Andrea is determined that people understand how her experience and that of the other women impacted by these relationships formed part of a high-level system, and were not simply the work of a few “bad apples”.
“There was manual written that shows this was all kind of orchestrated, because they were told how to do it: how to infiltrate, how to develop relationships, how to convince people. And that’s the strategy, that’s not an individual choice,” she argues.
“They made individual moral choices which were completely wrong but there’s a whole strategy and the funding of the state and fake ID and fake passports to do it, and that’s kind of the real sinister backdrop.”
Despite her very personal experience with undercover policing, Andrea is firmly focussed on drawing attention to the power structures and agendas revealed by the focus and tactics of these operations.
“Theres a huge economic element to this, whether we’re looking at blacklisting, whether we’re looking at the animal rights movement, we know there are strong interests at heart there and the way police are operating alongside business in this capacity means there is this whole structure that had to be very organised,” she says.
“In England, the inquiry has listed certain groups – it’s very cagey about listing all of them – but what they’re not writing down is how many were infiltrating trade unions, and we know that they did. I know Carlo was in the GMB and he infiltrated very specific high profile trade unions activists.”
“So this whole thing about working people having the rights and the protections to do their jobs safely and be able to challenge things where they’re wrong, that’s being derailed,” she adds. “I think that’s where class comes into it, and at the top of that is power and that imbalance, and they were working to protect that imbalance.”
“These women knew nothing about what their husbands were doing, they thought they were probably saving people from terrorist incidents,” Andrea
Andrea also points to race as a key factor at the heart of the issue, with the infiltration of the families of people whose murders were not investigated properly, like Stephen Lawrence and Ricky Reel, and people who died in police custody, which Andrea argues underlines a trend of “institutional racism”.
Meanwhile, she says, her own experience highlights how gender has been at play in the operations, with women used and manipulated as a gateway into activist groups. On the other side of this, Andrea says, are the officers’ wives, who were almost a prerequisite for the job as it provided assurances that the officer would return from their undercover duties.
“These women knew nothing about what their husbands were doing, they thought they were probably saving people from terrorist incidents, not that they were living down the road with another woman for two years,” she says.
Indeed, earlier this month, a group of ex-wives of undercover officers wrote an open letter in The Guardian in support of Lush’s controversial campaign describing undercover police as “paid to lie”.

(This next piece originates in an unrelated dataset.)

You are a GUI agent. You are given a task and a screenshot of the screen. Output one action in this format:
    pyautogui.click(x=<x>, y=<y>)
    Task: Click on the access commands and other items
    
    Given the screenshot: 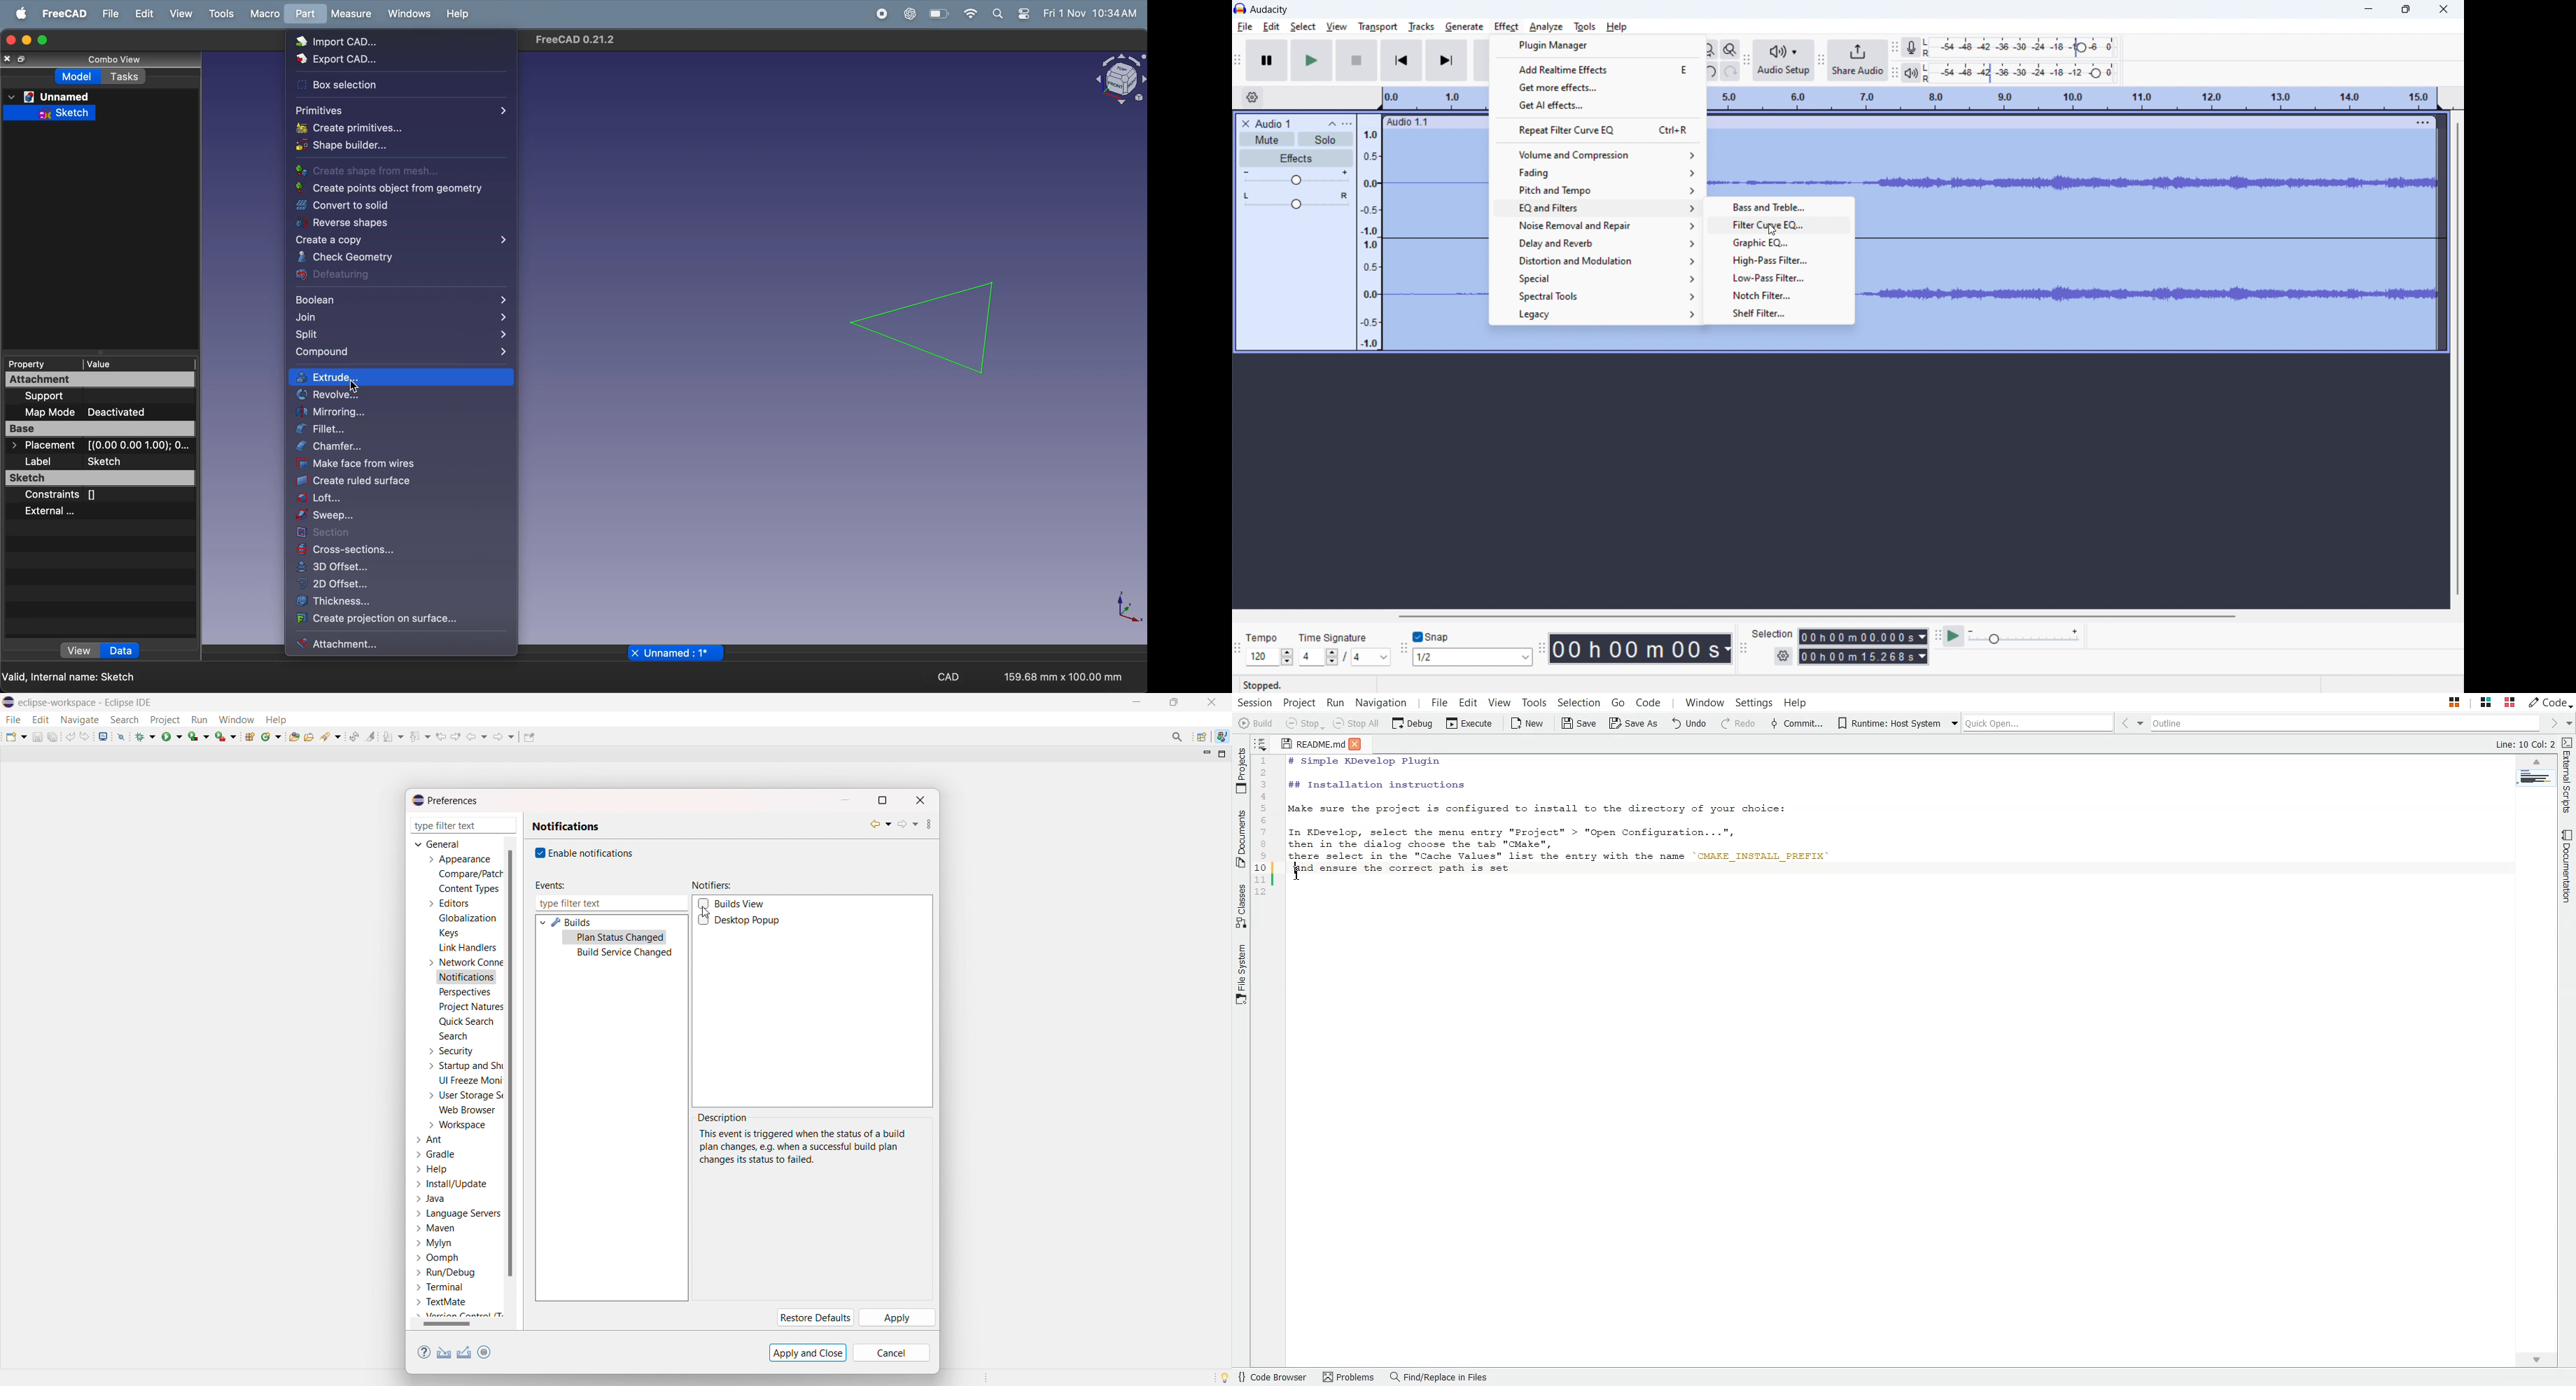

“I think that’s a hugely brave thing to do. We’ve got massive amount of respect and gratitude to these women,” Andrea says. The campaign has also been aided, she explains, by a letter of support from one of the sons of an undercover police officer – a fact which Andrea feels reveals just how deep the impacts of these police operations have been.
“We have all been hugely affected by this, but to have that state-orchestrated approach and a child being at the heart of it is just really quite awful,” she says.
Andrea spoke at the Scotland, Surveillance and Spycops conference in Glasgow on 23 June, which sees the launch of a coordinated campaign to extend the inquiry in England and Wales to include Scotland.
The Judicial Review challenging the decision not conduct an inquiry in Scotland will be heard in Edinburgh this July.